What is needed: Copy all of the data below line for line, without changing a single character.

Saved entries
-*-*-
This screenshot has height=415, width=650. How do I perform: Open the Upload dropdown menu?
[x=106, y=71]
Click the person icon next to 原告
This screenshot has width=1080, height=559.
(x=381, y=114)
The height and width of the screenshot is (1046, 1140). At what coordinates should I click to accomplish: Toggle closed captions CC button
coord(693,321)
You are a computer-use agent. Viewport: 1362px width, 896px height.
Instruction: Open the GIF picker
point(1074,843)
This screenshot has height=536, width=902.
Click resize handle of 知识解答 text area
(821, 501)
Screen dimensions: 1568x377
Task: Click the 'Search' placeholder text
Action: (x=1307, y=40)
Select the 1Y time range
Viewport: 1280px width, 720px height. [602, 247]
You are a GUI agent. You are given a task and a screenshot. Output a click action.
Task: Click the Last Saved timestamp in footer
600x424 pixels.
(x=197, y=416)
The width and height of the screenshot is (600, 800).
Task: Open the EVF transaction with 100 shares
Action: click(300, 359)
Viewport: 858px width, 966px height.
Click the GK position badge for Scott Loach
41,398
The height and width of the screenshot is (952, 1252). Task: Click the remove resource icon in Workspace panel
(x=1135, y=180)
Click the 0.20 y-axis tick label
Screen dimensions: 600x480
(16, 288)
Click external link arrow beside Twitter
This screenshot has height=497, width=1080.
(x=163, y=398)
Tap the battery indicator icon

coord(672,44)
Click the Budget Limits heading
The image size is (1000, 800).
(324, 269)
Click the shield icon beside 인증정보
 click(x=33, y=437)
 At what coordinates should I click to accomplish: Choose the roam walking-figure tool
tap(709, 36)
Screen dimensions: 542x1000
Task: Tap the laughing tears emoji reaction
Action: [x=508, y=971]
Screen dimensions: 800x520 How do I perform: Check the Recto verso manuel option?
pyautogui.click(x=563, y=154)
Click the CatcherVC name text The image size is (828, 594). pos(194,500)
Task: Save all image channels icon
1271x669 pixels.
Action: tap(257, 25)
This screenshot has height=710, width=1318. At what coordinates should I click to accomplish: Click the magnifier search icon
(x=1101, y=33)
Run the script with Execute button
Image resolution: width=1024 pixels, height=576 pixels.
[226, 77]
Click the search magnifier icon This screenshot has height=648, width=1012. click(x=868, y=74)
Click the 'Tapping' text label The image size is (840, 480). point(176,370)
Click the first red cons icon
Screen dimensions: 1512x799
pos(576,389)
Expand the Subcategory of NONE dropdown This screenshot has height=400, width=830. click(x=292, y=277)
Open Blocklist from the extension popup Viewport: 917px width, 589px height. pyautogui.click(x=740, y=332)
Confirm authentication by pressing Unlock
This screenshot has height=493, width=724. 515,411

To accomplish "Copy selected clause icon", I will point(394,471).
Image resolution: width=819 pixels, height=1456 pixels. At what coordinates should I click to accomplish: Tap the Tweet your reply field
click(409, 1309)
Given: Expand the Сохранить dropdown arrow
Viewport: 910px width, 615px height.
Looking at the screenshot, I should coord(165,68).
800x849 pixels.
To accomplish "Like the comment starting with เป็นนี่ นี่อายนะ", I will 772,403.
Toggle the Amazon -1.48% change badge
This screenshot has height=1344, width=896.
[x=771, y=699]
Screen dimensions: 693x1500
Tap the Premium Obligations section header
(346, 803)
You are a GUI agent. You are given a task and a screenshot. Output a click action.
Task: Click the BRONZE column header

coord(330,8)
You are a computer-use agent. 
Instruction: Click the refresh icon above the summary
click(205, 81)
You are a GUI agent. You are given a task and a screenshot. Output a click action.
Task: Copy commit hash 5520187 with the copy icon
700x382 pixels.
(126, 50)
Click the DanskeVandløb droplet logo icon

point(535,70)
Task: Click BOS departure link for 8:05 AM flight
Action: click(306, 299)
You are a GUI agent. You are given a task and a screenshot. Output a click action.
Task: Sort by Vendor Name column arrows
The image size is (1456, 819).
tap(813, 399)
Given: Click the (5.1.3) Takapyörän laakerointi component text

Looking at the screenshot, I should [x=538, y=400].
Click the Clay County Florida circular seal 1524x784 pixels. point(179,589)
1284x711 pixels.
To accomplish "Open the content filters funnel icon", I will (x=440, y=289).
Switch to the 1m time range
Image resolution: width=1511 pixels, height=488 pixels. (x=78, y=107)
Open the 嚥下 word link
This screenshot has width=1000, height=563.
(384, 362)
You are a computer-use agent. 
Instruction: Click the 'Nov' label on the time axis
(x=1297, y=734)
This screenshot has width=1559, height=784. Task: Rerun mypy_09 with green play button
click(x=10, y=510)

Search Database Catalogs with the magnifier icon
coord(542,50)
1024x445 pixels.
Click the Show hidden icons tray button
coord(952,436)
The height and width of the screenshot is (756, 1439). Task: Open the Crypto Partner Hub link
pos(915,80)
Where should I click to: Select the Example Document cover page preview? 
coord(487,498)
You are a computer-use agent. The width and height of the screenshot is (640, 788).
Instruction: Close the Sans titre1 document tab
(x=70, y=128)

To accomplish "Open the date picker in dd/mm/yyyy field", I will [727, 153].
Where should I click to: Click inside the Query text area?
-*-*-
Written solution:
This screenshot has height=415, width=650. How do I perform: Open the Upload dropdown menu?
[x=106, y=71]
Click the person icon next to 原告
This screenshot has width=1080, height=559.
(x=381, y=114)
The height and width of the screenshot is (1046, 1140). At what coordinates should I click to accomplish: Toggle closed captions CC button
coord(693,321)
You are a computer-use agent. Viewport: 1362px width, 896px height.
Instruction: Open the GIF picker
point(1074,843)
This screenshot has height=536, width=902.
Click resize handle of 知识解答 text area
(821, 501)
Screen dimensions: 1568x377
Task: Click the 'Search' placeholder text
Action: (x=1307, y=40)
Select the 1Y time range
Viewport: 1280px width, 720px height. [602, 247]
You are a GUI agent. You are given a task and a screenshot. Output a click action.
Task: Click the Last Saved timestamp in footer
600x424 pixels.
(x=197, y=416)
The width and height of the screenshot is (600, 800).
Task: Open the EVF transaction with 100 shares
Action: click(300, 359)
Viewport: 858px width, 966px height.
Click the GK position badge for Scott Loach
41,398
The height and width of the screenshot is (952, 1252). Task: Click the remove resource icon in Workspace panel
(x=1135, y=180)
Click the 0.20 y-axis tick label
Screen dimensions: 600x480
(16, 288)
Click external link arrow beside Twitter
This screenshot has height=497, width=1080.
(x=163, y=398)
Tap the battery indicator icon

coord(672,44)
Click the Budget Limits heading
The image size is (1000, 800).
(324, 269)
Click the shield icon beside 인증정보
 click(x=33, y=437)
 At what coordinates should I click to accomplish: Choose the roam walking-figure tool
tap(709, 36)
Screen dimensions: 542x1000
Task: Tap the laughing tears emoji reaction
Action: [x=508, y=971]
Screen dimensions: 800x520 How do I perform: Check the Recto verso manuel option?
pyautogui.click(x=563, y=154)
Click the CatcherVC name text The image size is (828, 594). pos(194,500)
Task: Save all image channels icon
1271x669 pixels.
Action: tap(257, 25)
This screenshot has height=710, width=1318. At what coordinates should I click to accomplish: Click the magnifier search icon
(x=1101, y=33)
Run the script with Execute button
Image resolution: width=1024 pixels, height=576 pixels.
[226, 77]
Click the search magnifier icon This screenshot has height=648, width=1012. click(x=868, y=74)
Click the 'Tapping' text label The image size is (840, 480). point(176,370)
Click the first red cons icon
Screen dimensions: 1512x799
pos(576,389)
Expand the Subcategory of NONE dropdown This screenshot has height=400, width=830. click(x=292, y=277)
Open Blocklist from the extension popup Viewport: 917px width, 589px height. pyautogui.click(x=740, y=332)
Confirm authentication by pressing Unlock
This screenshot has height=493, width=724. 515,411

To accomplish "Copy selected clause icon", I will point(394,471).
Image resolution: width=819 pixels, height=1456 pixels. At what coordinates should I click to accomplish: Tap the Tweet your reply field
click(409, 1309)
Given: Expand the Сохранить dropdown arrow
Viewport: 910px width, 615px height.
Looking at the screenshot, I should coord(165,68).
800x849 pixels.
To accomplish "Like the comment starting with เป็นนี่ นี่อายนะ", I will 772,403.
Toggle the Amazon -1.48% change badge
This screenshot has height=1344, width=896.
[x=771, y=699]
Screen dimensions: 693x1500
Tap the Premium Obligations section header
(346, 803)
You are a GUI agent. You are given a task and a screenshot. Output a click action.
Task: Click the BRONZE column header

coord(330,8)
You are a computer-use agent. 
Instruction: Click the refresh icon above the summary
click(205, 81)
You are a GUI agent. You are given a task and a screenshot. Output a click action.
Task: Copy commit hash 5520187 with the copy icon
700x382 pixels.
(126, 50)
Click the DanskeVandløb droplet logo icon

point(535,70)
Task: Click BOS departure link for 8:05 AM flight
Action: click(306, 299)
You are a GUI agent. You are given a task and a screenshot. Output a click action.
Task: Sort by Vendor Name column arrows
The image size is (1456, 819).
tap(813, 399)
Given: Click the (5.1.3) Takapyörän laakerointi component text

Looking at the screenshot, I should [x=538, y=400].
Click the Clay County Florida circular seal 1524x784 pixels. point(179,589)
1284x711 pixels.
To accomplish "Open the content filters funnel icon", I will (x=440, y=289).
Switch to the 1m time range
Image resolution: width=1511 pixels, height=488 pixels. (x=78, y=107)
Open the 嚥下 word link
This screenshot has width=1000, height=563.
(384, 362)
You are a computer-use agent. 
Instruction: Click the 'Nov' label on the time axis
(x=1297, y=734)
This screenshot has width=1559, height=784. Task: Rerun mypy_09 with green play button
click(x=10, y=510)

Search Database Catalogs with the magnifier icon
coord(542,50)
1024x445 pixels.
Click the Show hidden icons tray button
coord(952,436)
The height and width of the screenshot is (756, 1439). Task: Open the Crypto Partner Hub link
pos(915,80)
Where should I click to: Select the Example Document cover page preview? 
coord(487,498)
You are a computer-use agent. The width and height of the screenshot is (640, 788).
Instruction: Close the Sans titre1 document tab
(x=70, y=128)

To accomplish "Open the date picker in dd/mm/yyyy field", I will [727, 153].
Where should I click to: Click inside the Query text area?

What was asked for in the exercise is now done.